Court Opinion

ID: 6634881
Source: CourtListenerOpinion
Date Created: 2022-07-20 20:39:27.531664+00
Date Added: 2024-06-11T15:59:02.898028
License: Public Domain

SEPARATE CONCURRING OPINION.
ELLISON, P. J.
If it be granted that the trial court, in passing on the motion for new trial had authority to look to the entire evidence in the case, that for defendant as well as that for plaintiff, in order to determine whether punitive damages were excessive, that does not touch the real question involved. The real question is whether the court or the jury measure punitive damages. Of course, if there is no substantial evidence to justify such damages, the court can so declare as a matter of law. And if there is evidence to sustain punitive damages, yet they are put so excessively high, or low, as to strike all reasonable persons as an outrage so as to show that the jury abandoned its functions as a solemn deliberative body, the court may interfere.

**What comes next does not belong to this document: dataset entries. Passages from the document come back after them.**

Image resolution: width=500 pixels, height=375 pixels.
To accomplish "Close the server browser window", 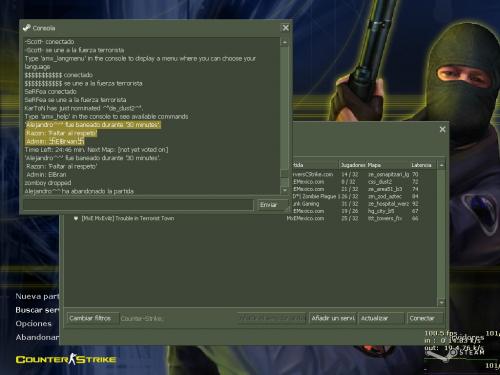I will pos(442,129).
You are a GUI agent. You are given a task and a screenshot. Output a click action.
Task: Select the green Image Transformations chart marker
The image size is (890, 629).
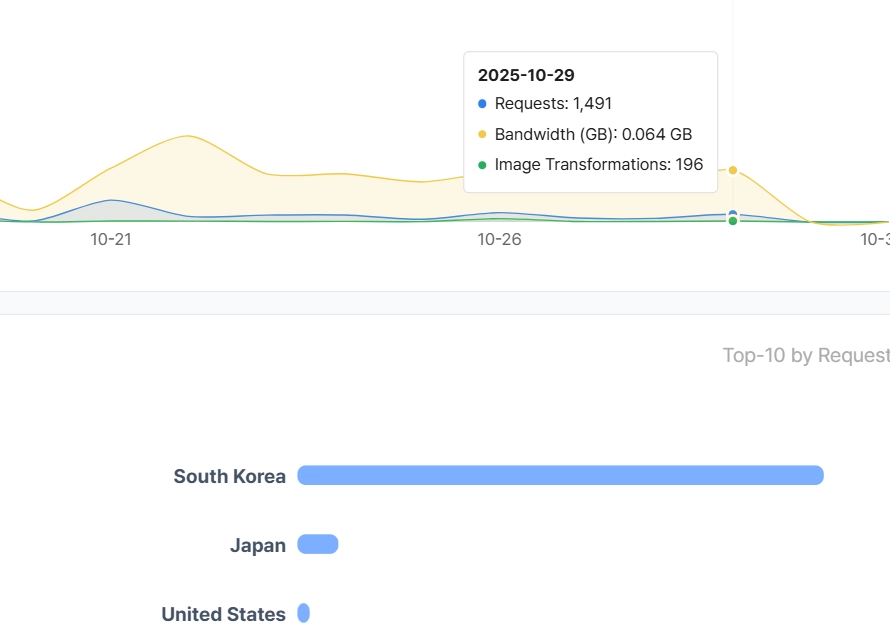733,221
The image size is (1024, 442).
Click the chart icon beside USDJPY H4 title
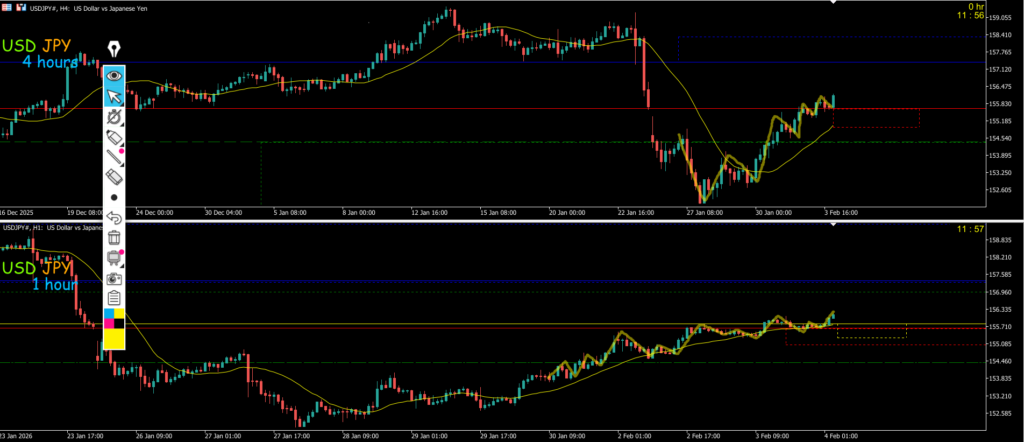click(22, 9)
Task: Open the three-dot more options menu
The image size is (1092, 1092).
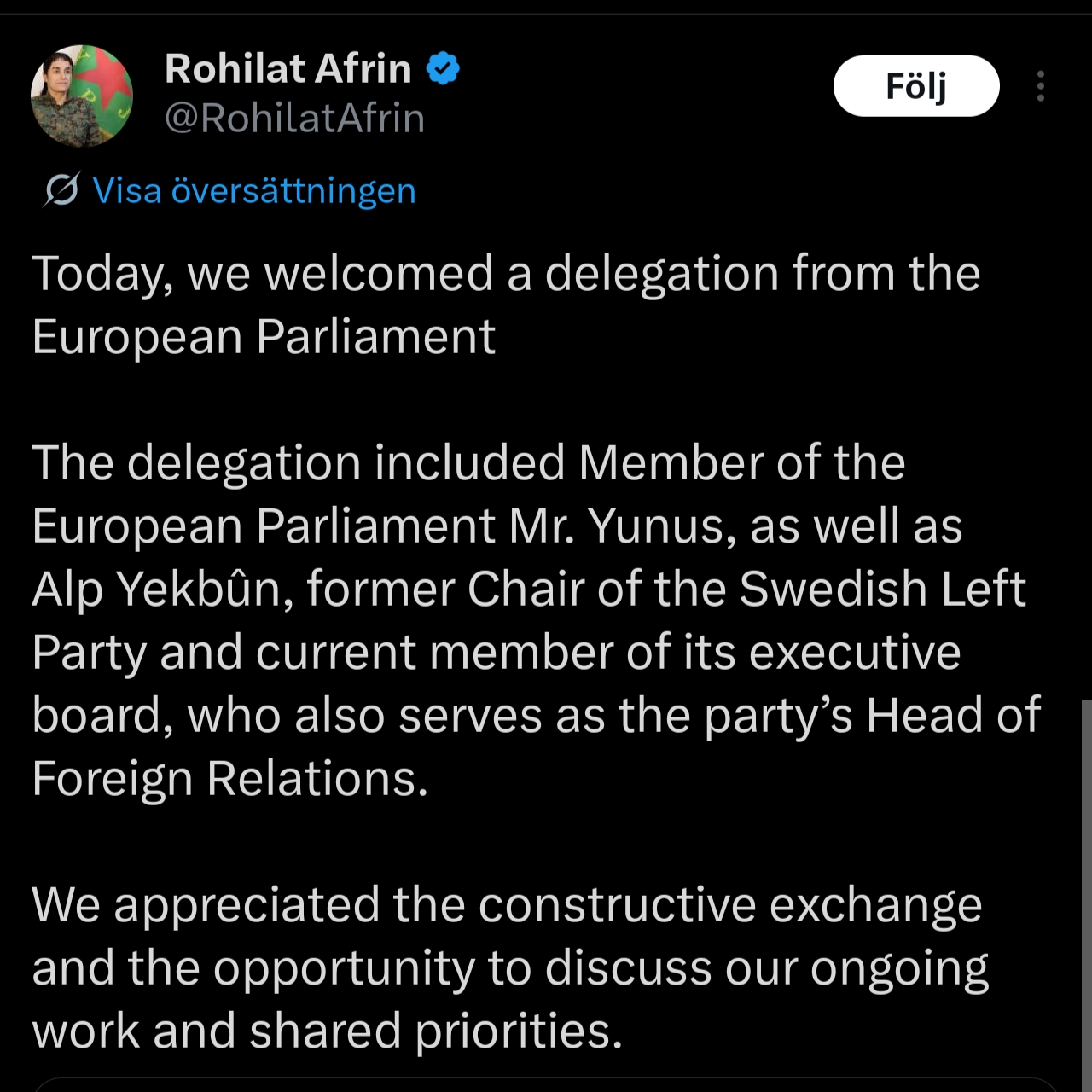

In this case the trial court refused defendant’s demurrer, submitted punitive damages to the jury and sustained a verdict for such damages; the trouble being that it thereafter assumed authority to fix the amount of such damages. By reference to our opinion when the case was first here (192 Mo. App. 210, 180 S. W. 1036), it will be seen that we undertook to make plain, by reference to the Missouri cases and other authority, that it was the exclusive province of the jury to name the sum of a plaintiff’s recovery, never to be interfered with by the court except in the instances just stated, where the amount was such as to demonstrate that the jury had abandoned the functions of jurymen and had *360shocked the moral- sense. And we decided that five hundred dollars returned by the jury was not so large as to authorize the trial court, under the foregoing rules of law, to say that the jury had abandoned its proper function and committed an outrage against the moral sense. But the decision of the Supreme Court made in this case on certiorari is “the last previous ruling” and we, of course, should follow it as required by section 6, article 6, Amendment 1884 to the constitution.